## Activities
(a) Repeat everything from "The aggregate posture, read" down to "the ranking happens." in the passage on AI search and SEO below, keeping every word the same.
(b) For each statement, decide whether the passage on AI search and SEO below agrees with it: (i) AI Overviews run on a separate model trained on a separate corpus that bypasses the regular Search index; (ii) in Google's AI features, the citations point back at the pages that fed the summary; (iii) content meant for AI must be written in a special voice. Answer yes or no for each, quoting the words of the passage that decide it.

## Document excerpt

_ _ _ _

You do not need to write in a special voice. Content "for AI" is the same content that works for readers, and the model-friendly rewrite that several consulting practices sell is, in Google's framing, optimizing for a target that does not exist.
The aggregate posture, read as one piece, is that the AI search optimization industry as currently practiced is mostly building artifacts for which there is no consumer.
§03RAG is why it is still SEO
The mythbusting only makes sense if you remember what Google's AI features are actually doing under the hood. AI Overviews and the generative answers in Google's results are not a separate model trained on a separate corpus that bypasses the regular Search index. They are a wrapper. A query comes in, the regular ranking system retrieves pages from the regular index, the model conditions on those pages and writes a summary, and the citations point back at the pages that fed the summary. The model contributes synthesis. Retrieval is still where the ranking happens.
That architecture forces the SEO answer. If the pages that show up in AI Overviews are drawn from the same pool of pages classical SEO has always optimized for, then the practices that get a page into the pool, indexability, clean HTML, useful content, are still the practices that decide outcomes. The model on top is not picking favorites it could not see. It is summarizing what retrieval surfaced.

_ _ _ _

## Records supplied
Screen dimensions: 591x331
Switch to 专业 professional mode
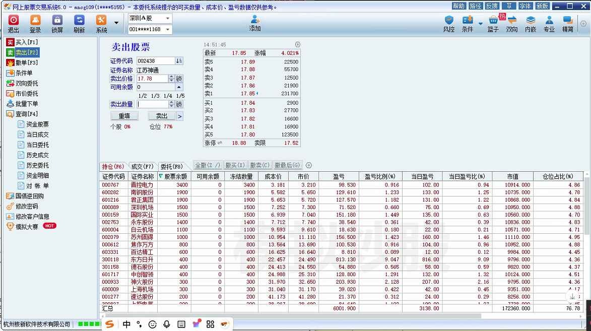point(549,23)
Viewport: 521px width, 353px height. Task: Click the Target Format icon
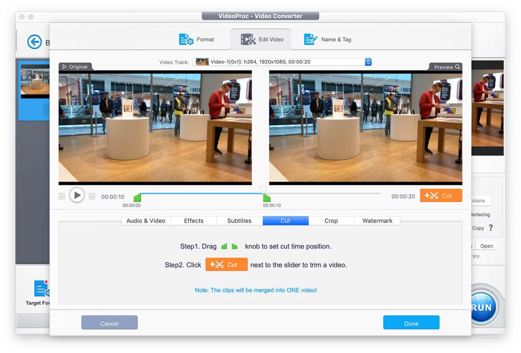point(41,289)
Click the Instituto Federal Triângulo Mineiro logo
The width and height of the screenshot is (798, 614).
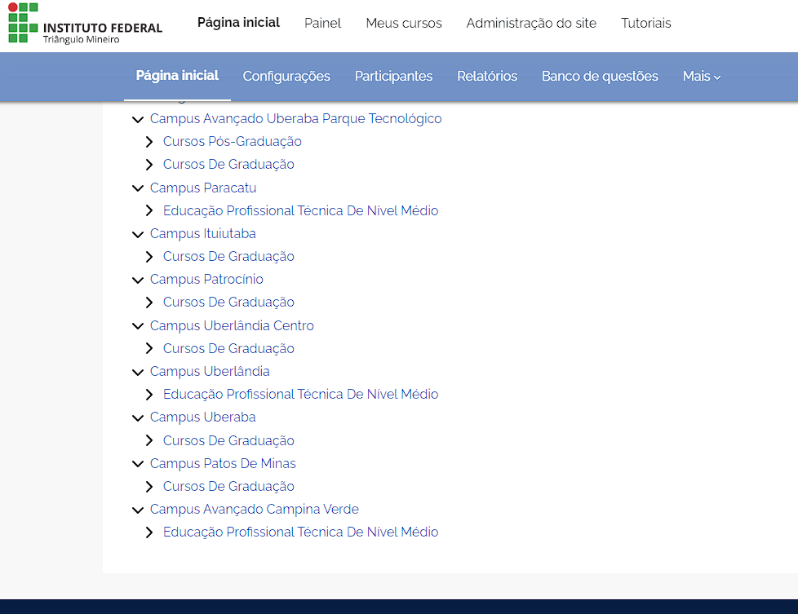coord(85,23)
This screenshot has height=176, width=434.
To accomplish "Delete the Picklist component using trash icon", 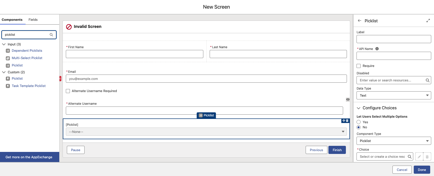I will [347, 121].
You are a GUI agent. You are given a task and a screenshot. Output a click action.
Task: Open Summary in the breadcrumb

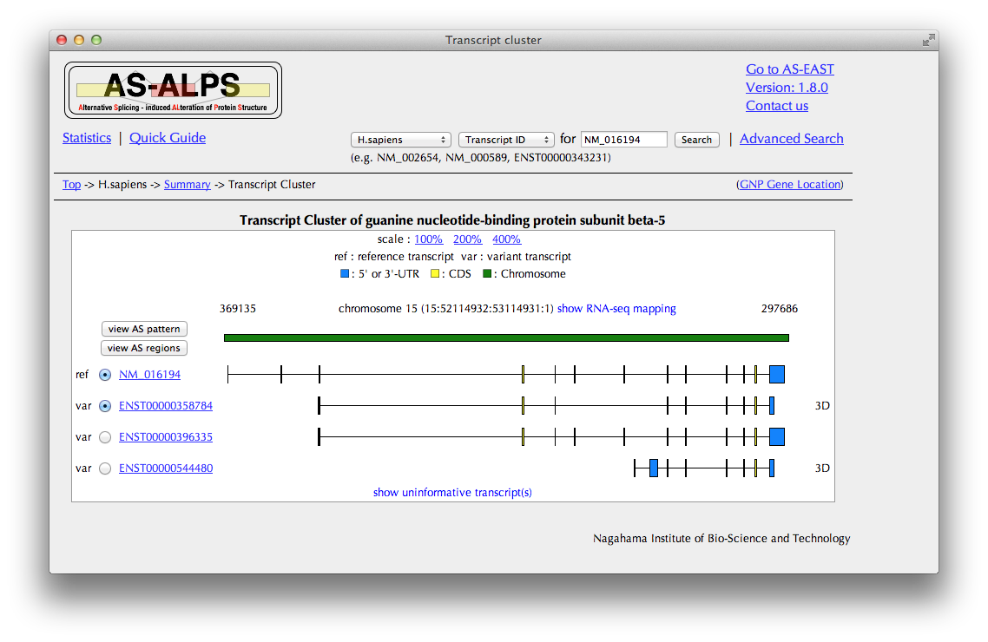[187, 185]
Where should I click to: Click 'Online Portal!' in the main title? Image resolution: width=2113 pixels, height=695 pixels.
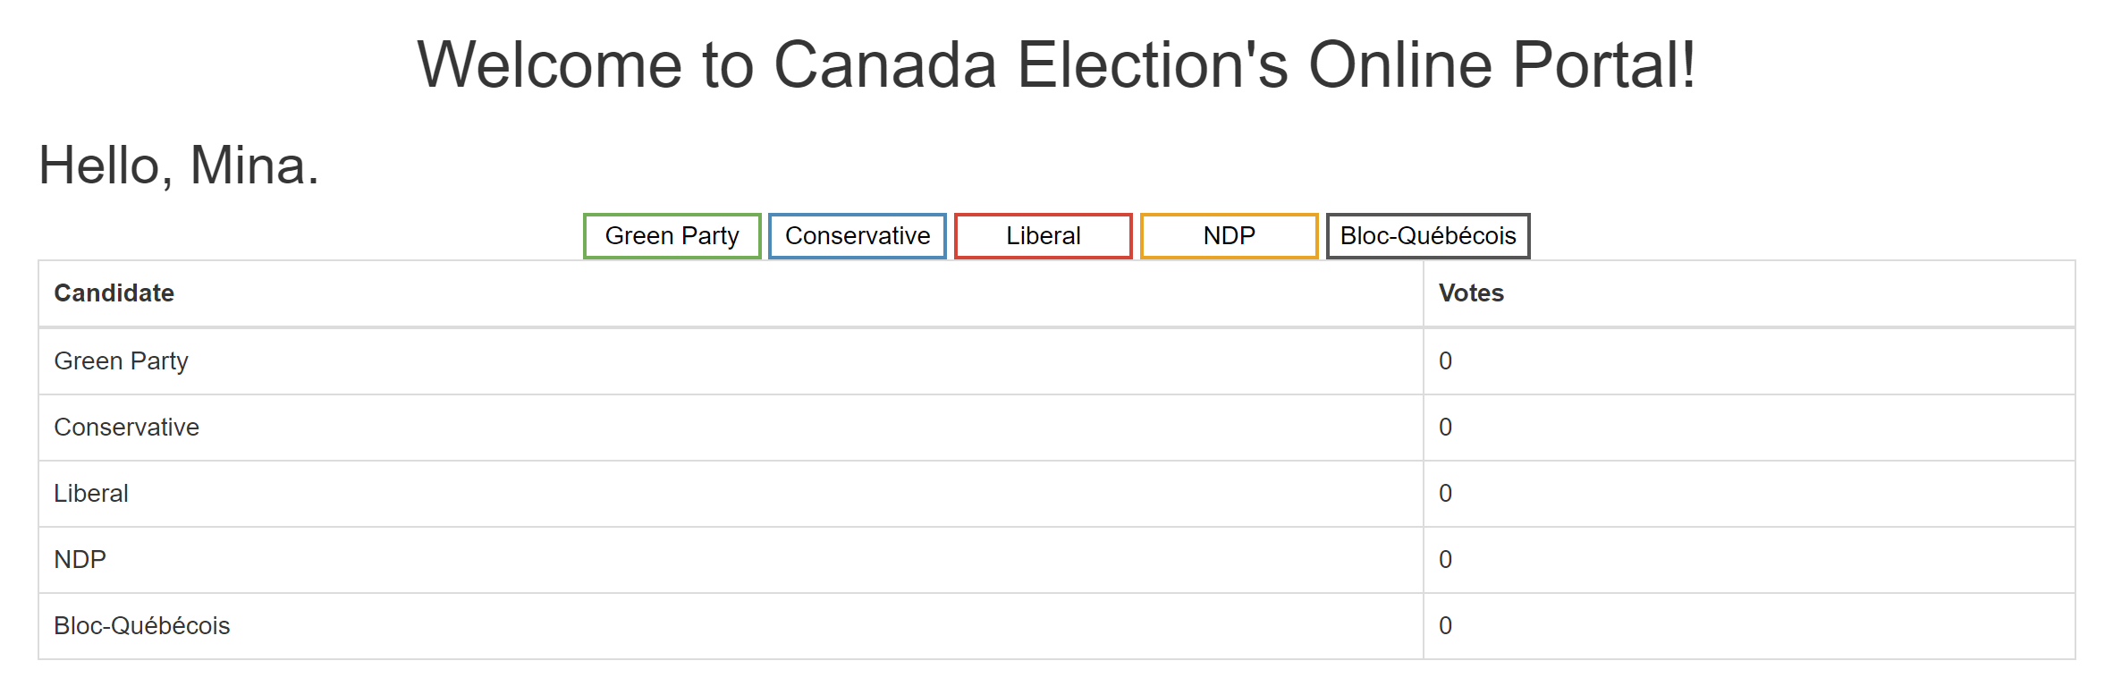pos(1502,65)
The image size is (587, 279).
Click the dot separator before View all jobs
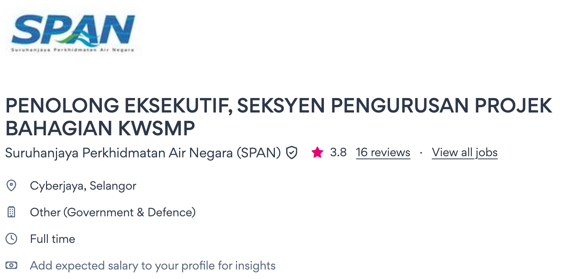[x=421, y=153]
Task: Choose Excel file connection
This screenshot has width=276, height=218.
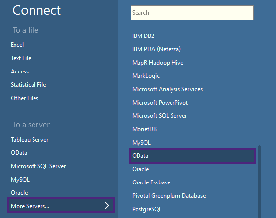Action: (17, 45)
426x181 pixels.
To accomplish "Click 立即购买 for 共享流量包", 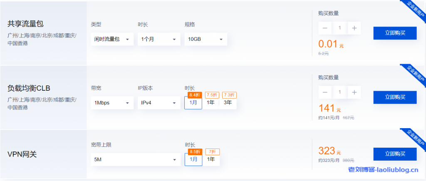I will coord(395,33).
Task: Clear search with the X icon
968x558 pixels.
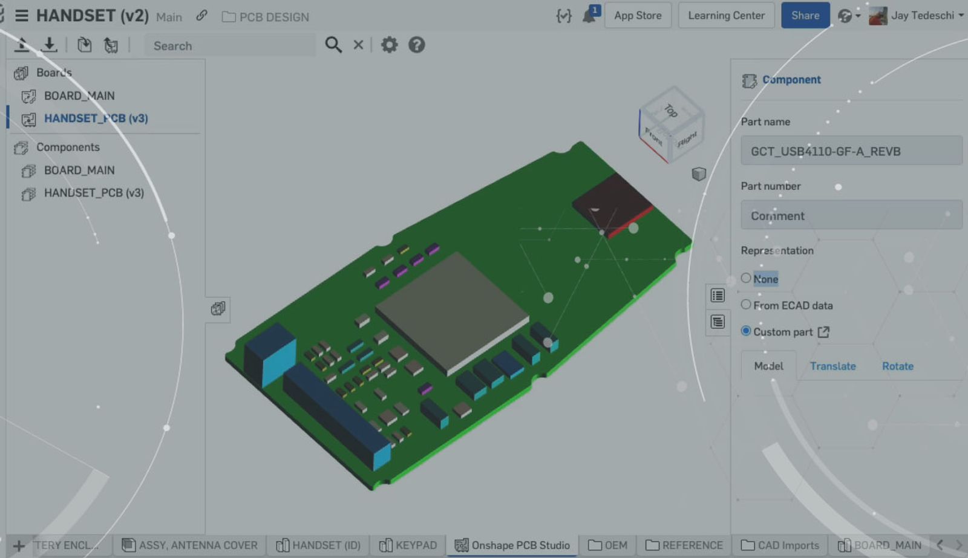Action: (x=358, y=45)

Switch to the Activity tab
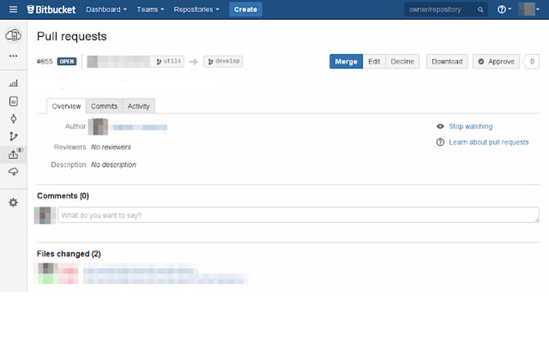(138, 106)
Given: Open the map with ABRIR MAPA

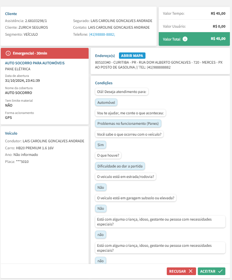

_ _ _ _

## Exercise responses
(a)
The aggregate posture, read as one piece, is that the AI search optimization industry as currently practiced is mostly building artifacts for which there is no consumer.
§03RAG is why it is still SEO
The mythbusting only makes sense if you remember what Google's AI features are actually doing under the hood. AI Overviews and the generative answers in Google's results are not a separate model trained on a separate corpus that bypasses the regular Search index. They are a wrapper. A query comes in, the regular ranking system retrieves pages from the regular index, the model conditions on those pages and writes a summary, and the citations point back at the pages that fed the summary. The model contributes synthesis. Retrieval is still where the ranking happens.

(b)
(i) No: "AI Overviews and the generative answers in Google's results are not a separate model trained on a separate corpus that bypasses the regular Search index."
(ii) Yes: "the citations point back at the pages that fed the summary."
(iii) No: "You do not need to write in a special voice."